Retraining using MLlib
Don’t forget that Spark includes a really powerful set of algorithms in MLlib, Apache Spark’s scalable machine learning library. Personally, I’ve used MLlib for quite a few clients here at BlueGranite and am starting to love it.
MLlib includes the following classes of algorithms and functions:
- Classification – logistic regression, naïve Bayes, decision trees, and random forests
- Regression – generalized linear regression and survival regression
- Recommendation – alternating least squares (ALS)
- Clustering – K-means and Gaussian mixtures (GMMs)
- Topic modeling – latent Dirichlet allocation (LDA)
- Frequent itemsets, association rules, and sequential pattern mining
- Distributed linear algebra – singular value decomposition (SVD), principal component analysis (PCA)
- Statistics – summary statistics, hypothesis testing, standardication, normalization, and much more.
If you have a machine learning model that you’ve trained outside of Spark/Databricks, you can always retrain the model using MLlib to sweep through additional parameter combinations or perform a more robust cross-validation of the model. This can help in situations where you are getting lackluster performance from your previous model, but it takes too long on your local workstation to optimize the model any further.
For some examples to get started using MLlib, click here.
Putting your Model to Work
As you can see, scaling up your AI practice is easier than ever thanks to Azure Databricks.
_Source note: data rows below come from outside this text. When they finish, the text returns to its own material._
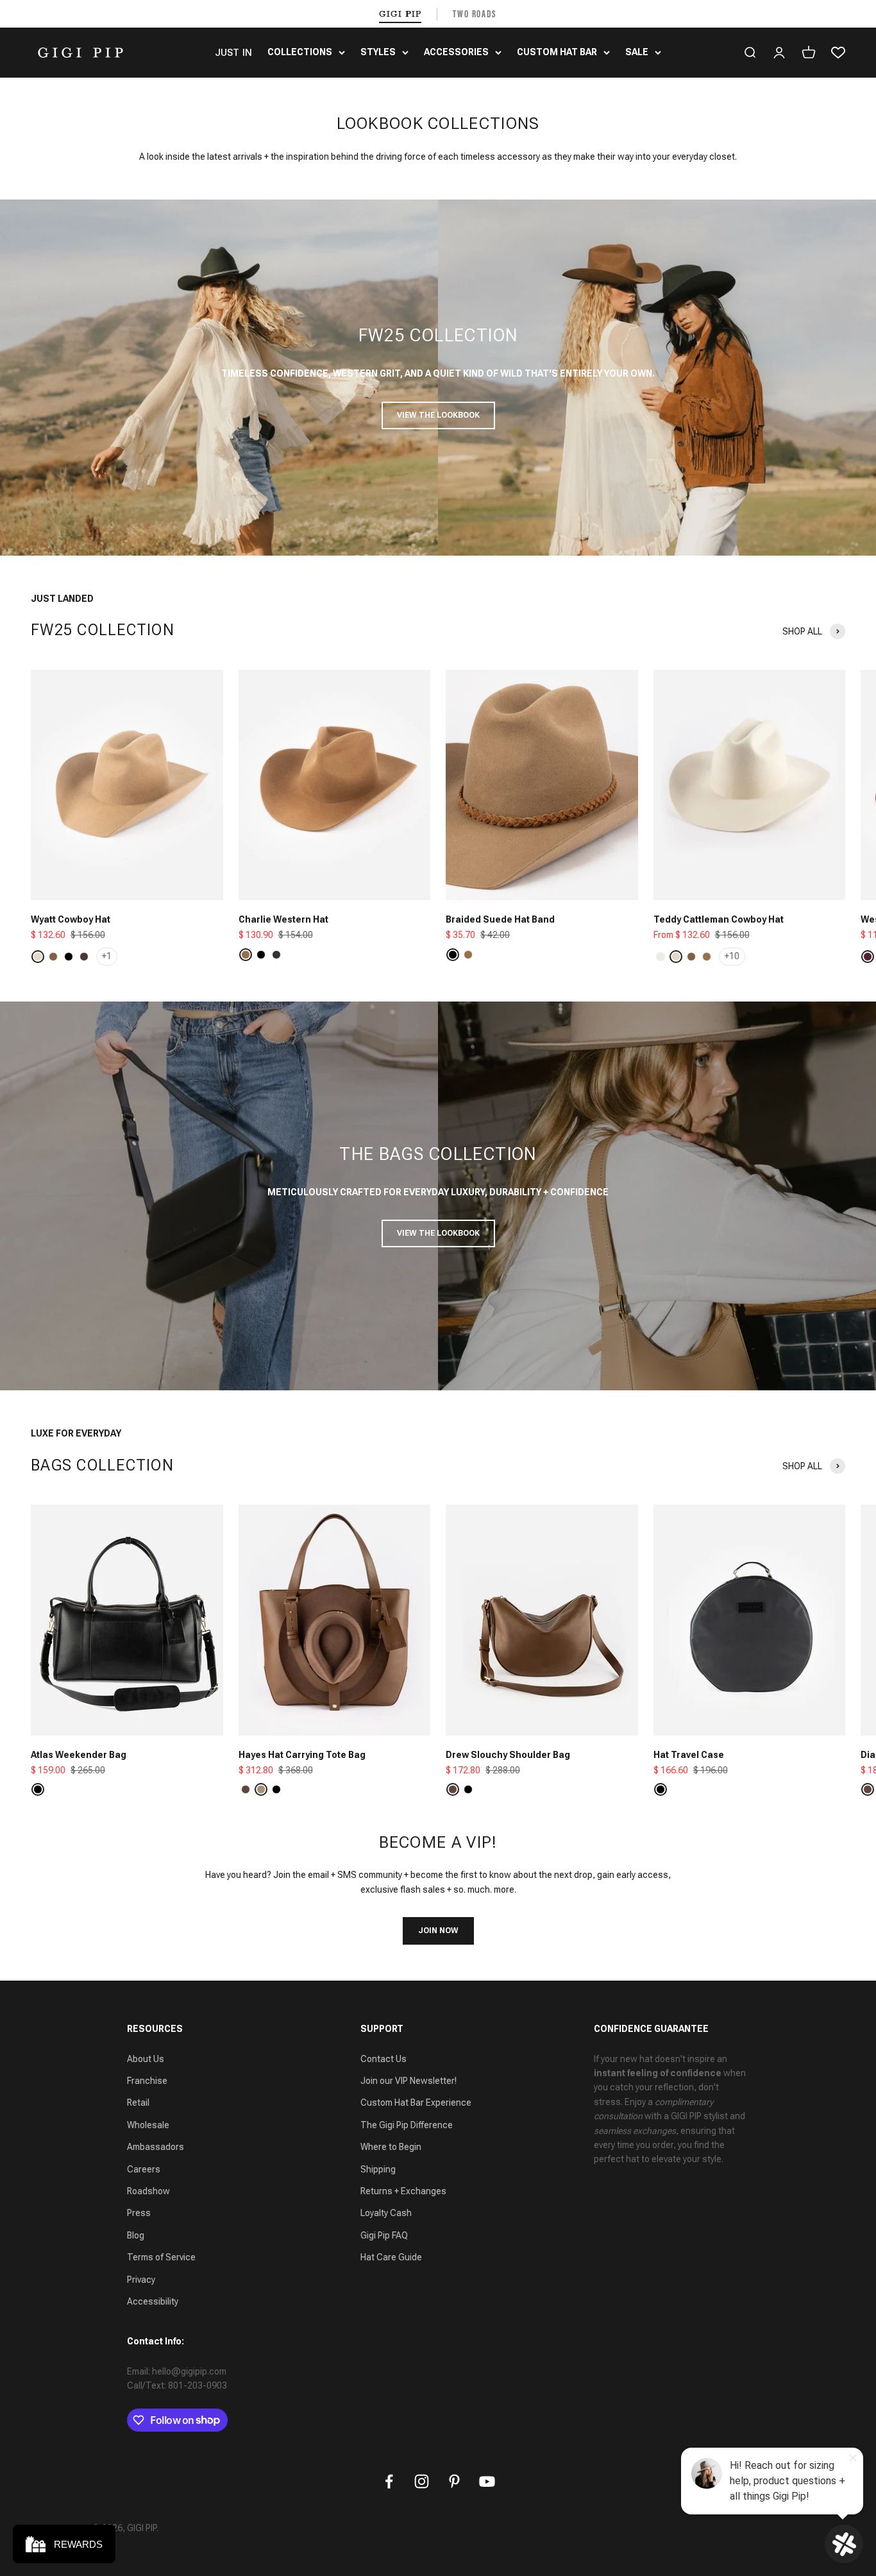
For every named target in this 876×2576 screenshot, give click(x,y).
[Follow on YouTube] (487, 2481)
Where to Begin (390, 2147)
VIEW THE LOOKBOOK (438, 415)
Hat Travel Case (688, 1755)
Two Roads (475, 14)
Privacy (141, 2279)
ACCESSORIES (456, 52)
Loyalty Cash (386, 2213)
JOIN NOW (438, 1930)
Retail (138, 2102)
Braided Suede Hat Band (500, 919)
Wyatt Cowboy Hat (70, 919)
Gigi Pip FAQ (384, 2235)
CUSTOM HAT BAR (557, 52)
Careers (143, 2169)
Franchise (147, 2081)
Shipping (378, 2169)
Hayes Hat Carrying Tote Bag (302, 1755)
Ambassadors (155, 2147)
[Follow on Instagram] (421, 2481)
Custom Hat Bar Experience (415, 2102)
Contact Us (383, 2059)
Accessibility (152, 2301)
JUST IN (233, 52)
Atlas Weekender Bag (78, 1755)
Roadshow (148, 2191)
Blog (135, 2235)
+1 (107, 956)
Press (139, 2213)
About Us (145, 2059)
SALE (636, 52)
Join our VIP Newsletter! (408, 2081)
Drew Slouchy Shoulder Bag (508, 1755)
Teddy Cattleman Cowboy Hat (718, 919)
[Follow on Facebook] (389, 2481)
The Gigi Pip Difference (406, 2125)
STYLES (378, 52)
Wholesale (148, 2125)
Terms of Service (161, 2257)
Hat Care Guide (391, 2257)
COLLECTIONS (299, 52)
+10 (732, 956)
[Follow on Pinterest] (454, 2481)
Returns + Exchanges (403, 2191)
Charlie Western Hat (283, 919)
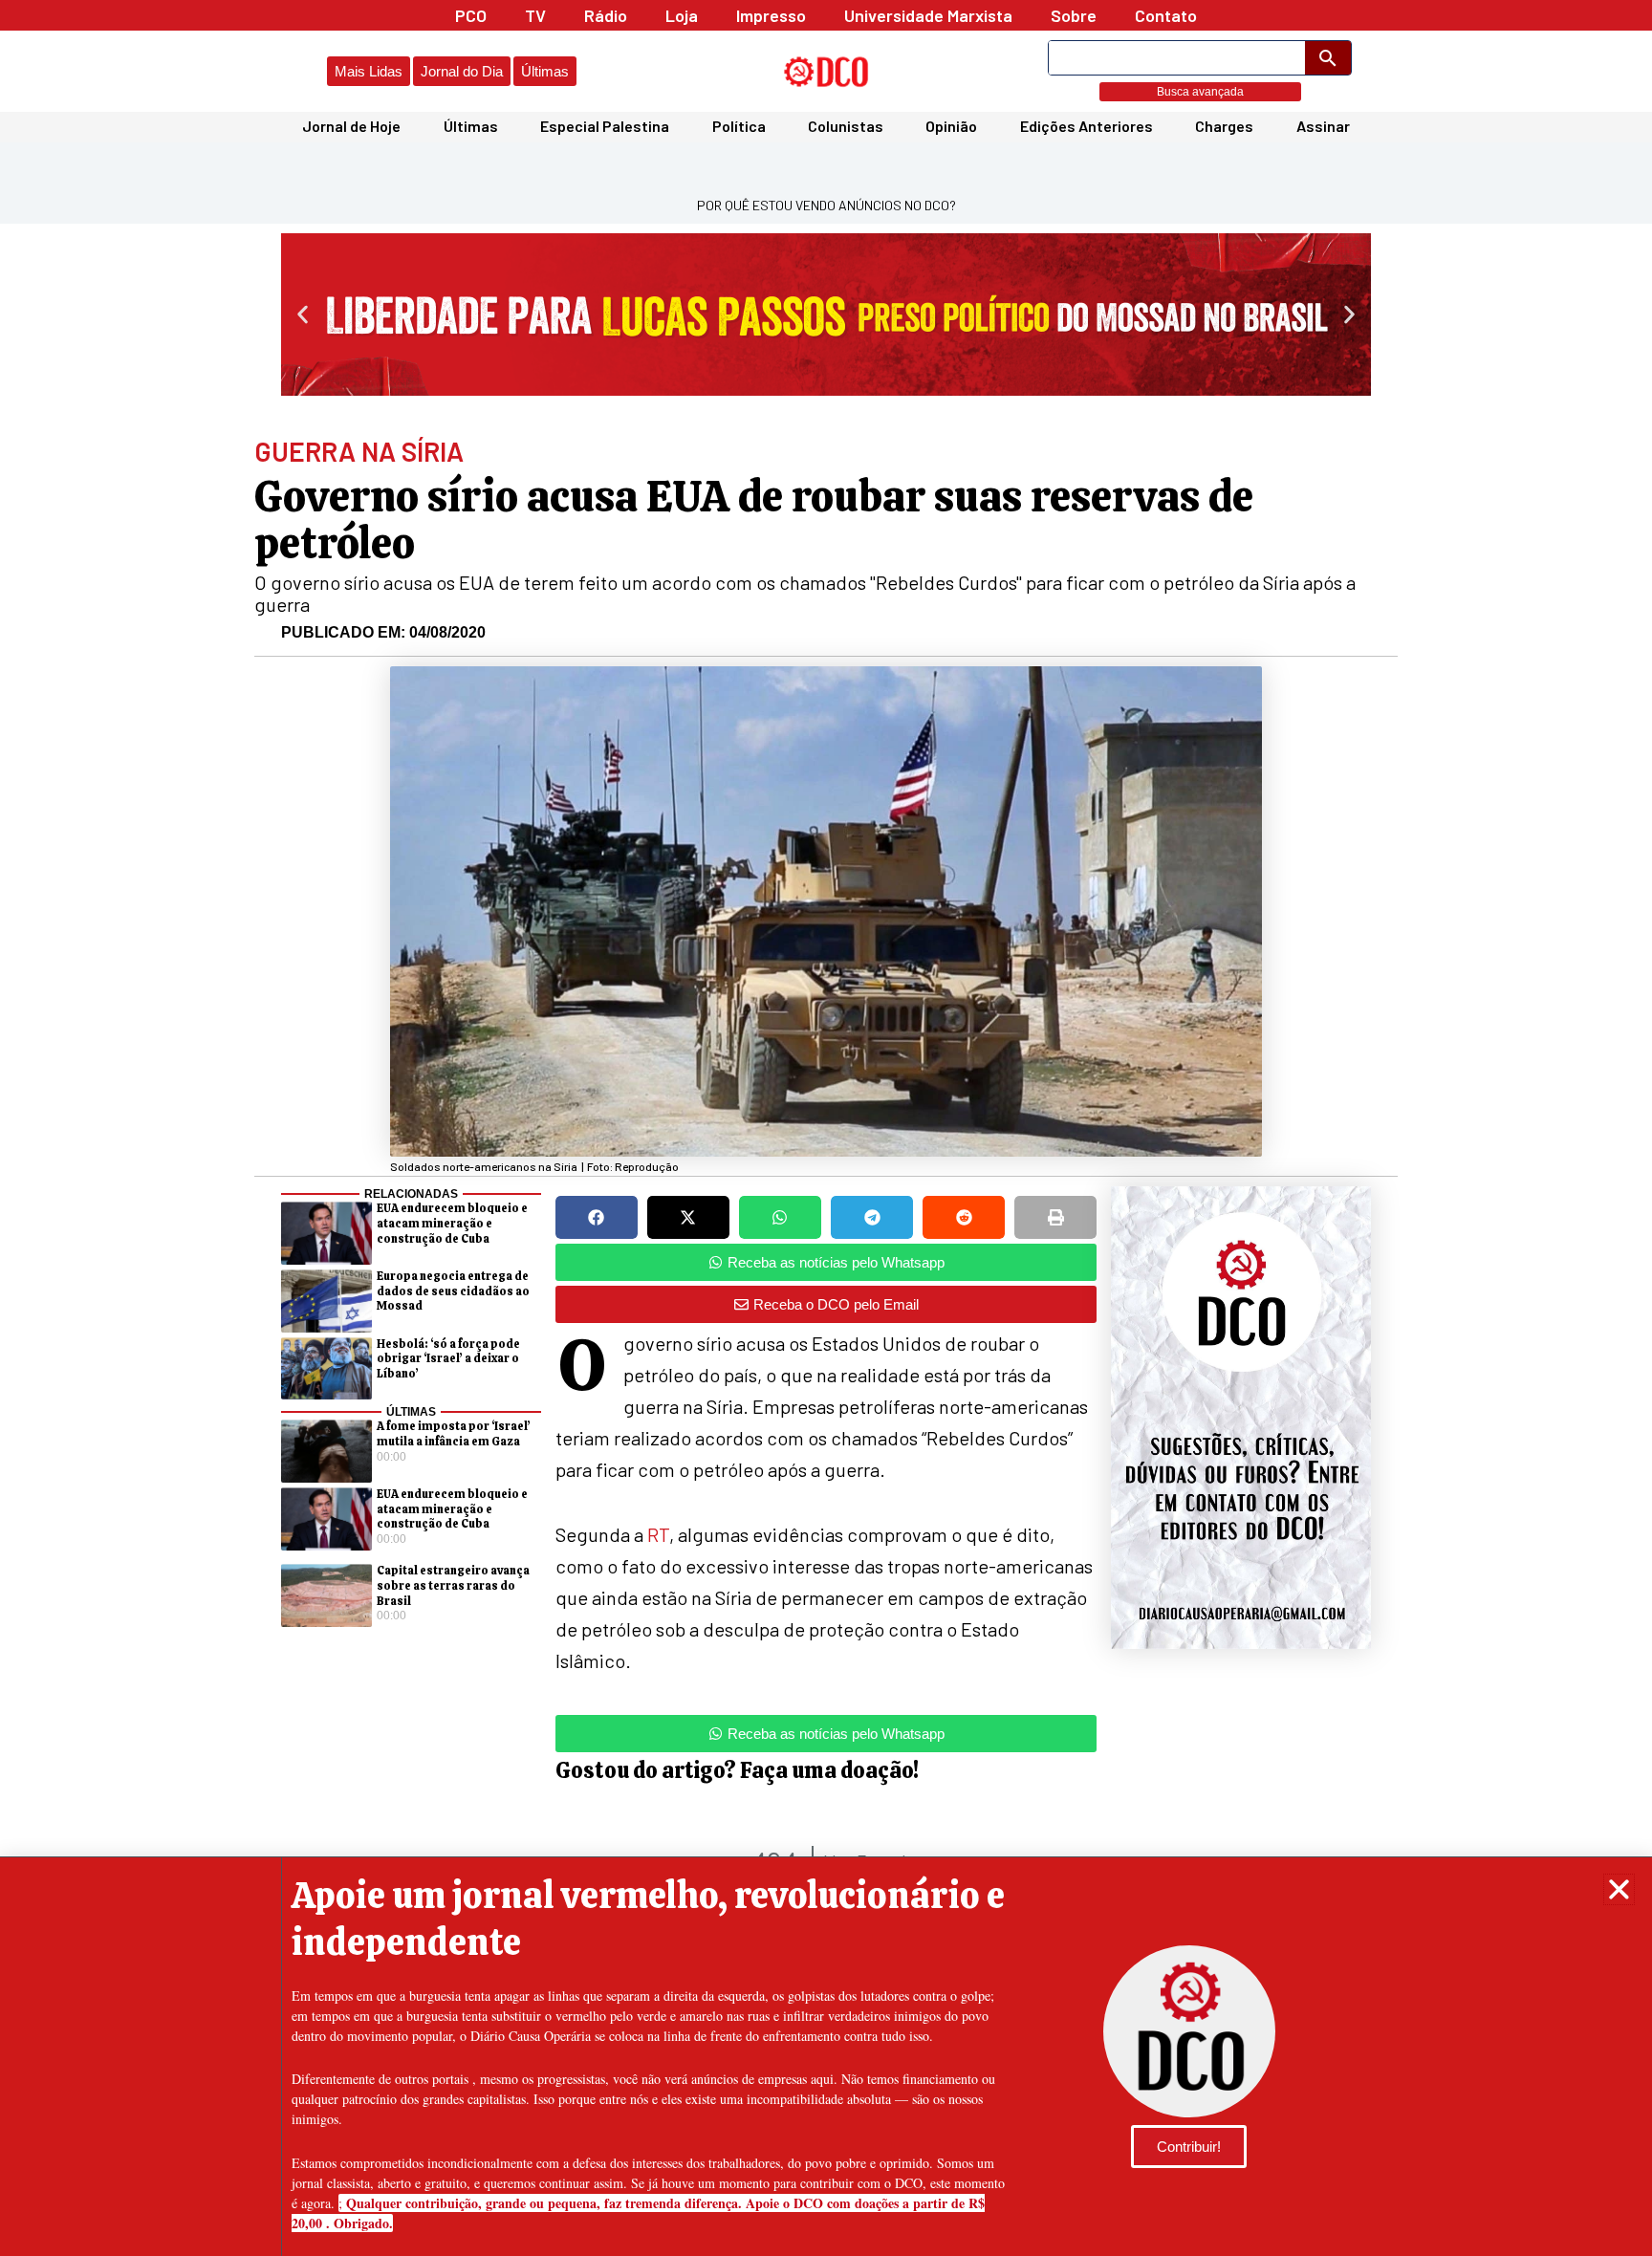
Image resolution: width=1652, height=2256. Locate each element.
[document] (826, 1128)
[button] (1619, 1889)
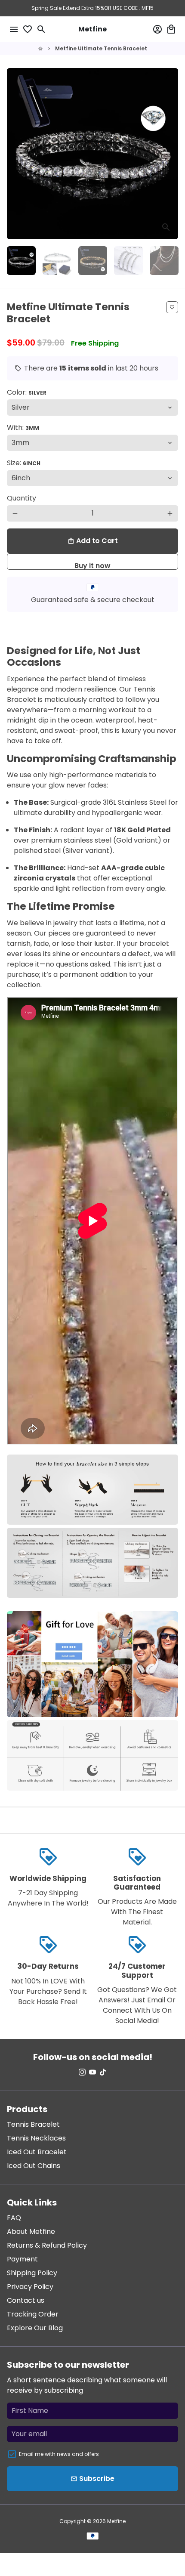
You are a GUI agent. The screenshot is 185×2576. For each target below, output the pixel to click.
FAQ (14, 2218)
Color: (26, 392)
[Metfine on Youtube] (92, 2072)
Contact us (25, 2300)
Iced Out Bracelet (37, 2152)
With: (23, 427)
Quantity (21, 498)
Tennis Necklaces (36, 2138)
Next (170, 153)
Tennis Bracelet (33, 2124)
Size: (23, 463)
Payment (22, 2259)
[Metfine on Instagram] (82, 2072)
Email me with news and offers (59, 2454)
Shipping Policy (32, 2273)
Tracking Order (33, 2314)
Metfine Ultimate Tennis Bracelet (101, 48)
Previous (15, 153)
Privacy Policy (30, 2287)
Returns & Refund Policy (47, 2245)
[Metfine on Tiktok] (102, 2072)
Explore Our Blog (35, 2328)
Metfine (116, 2521)
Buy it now (92, 565)
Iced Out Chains (33, 2166)
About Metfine (31, 2231)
Whether you’re creating new machine learning solutions or wanting to operationalize your existing models, Azure Databricks is the premier platform for AI in the cloud.
One common issue I hear from clients is that they find it difficult to operationalize their models. In other words, despite having great data science teams creating robust machine learning models, organizations still struggle to use their models in an automated way.
Azure Databricks Job Scheduler makes operationalizing your models super easy. Within a couple clicks, you can have a notebook in Azure Databricks scheduled to run and score your new incoming data every day. So, even if you aren’t having training or performance issues with your models, automating the use of the model may be reason enough to give Azure Databricks a try!